Sejak saat itu, Muawiyah bin Yazid menyerahkan hidupnya hanya untuk beribadah dengan uzlah (mengasingkan diri). Menjelang pengujung tahun 64 H/684 Masehi, ia meninggal dunia dalam usia masih belia, 23 tahun. Ada yang mengatakan kematiannya tidak wajar, ia dibunuh secara diam-diam.
Sepeninggalnya, terjadi perpecahan di wilayah Syam (Syria dan Palestina). Satu pihak cenderung mengikuti pendirian penduduk Hijaz untuk mengangkat baiat atas Abdullah bin Zubair yang berkedudukan di Makkah. Apalagi penduduk wilayah Irak dan Iran telah menyatakan baiat. Abdullah bin Ziyad yang menjabat gubernur wilayah itu buru-buru melarikan diri ke Syria untuk meminta perlindungan dari para tokoh Bani Umayyah.
Dengan demikian, wilayah kekuasaan Abdullah bin Zubair sudah meliputi Hijaz, Yaman, Irak dan Iran. Sebuah perutusan yang berangkat dari Mesir ke Makkah membawa berita bahwa penduduk bumi Piramida itu pun menyatakan dukungan atas Abdullah bin Zubair.
Sementara itu, perpecahan di wilayah Syam semakin tajam. Pihak yang mendukung Abdullah bin Zubair dipimpin oleh Dhahak bin Qais. Sedangkan di belahan utara wilayah Syam, tepatnya di kota Hims dan Halab, gerakan pendukung Abdullah dipimpin Nu’man bin Basyir Al-Anshari. Gerakan ini semakin meluas sehingga hampir mampu menguasai istana Bani Umayyah yang sedang kritis.
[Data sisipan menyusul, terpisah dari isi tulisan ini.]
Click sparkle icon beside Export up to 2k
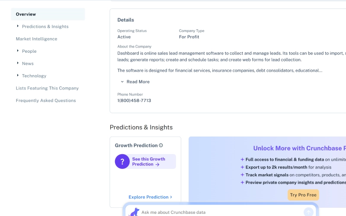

Oleh sebab itu, kalau Abdullah bin Zubair menerima tawaran Panglima Alhushain untuk berangkat ke Syria, tidak mustahil ia akan dibaiat oleh banyak orang. Apalagi dari sisi keturunan, ia termasuk keluarga dekat Rasulullah Saw. Namun sejarah tak menghendaki hal itu. Abdullah bin Zubair bersikeras menetap di wilayah Hijaz dengan segala dukungan penduduknya. Agaknya, apa yang menimpa Husain bin Ali bin Abi Thalib, begitu membekas di benaknya.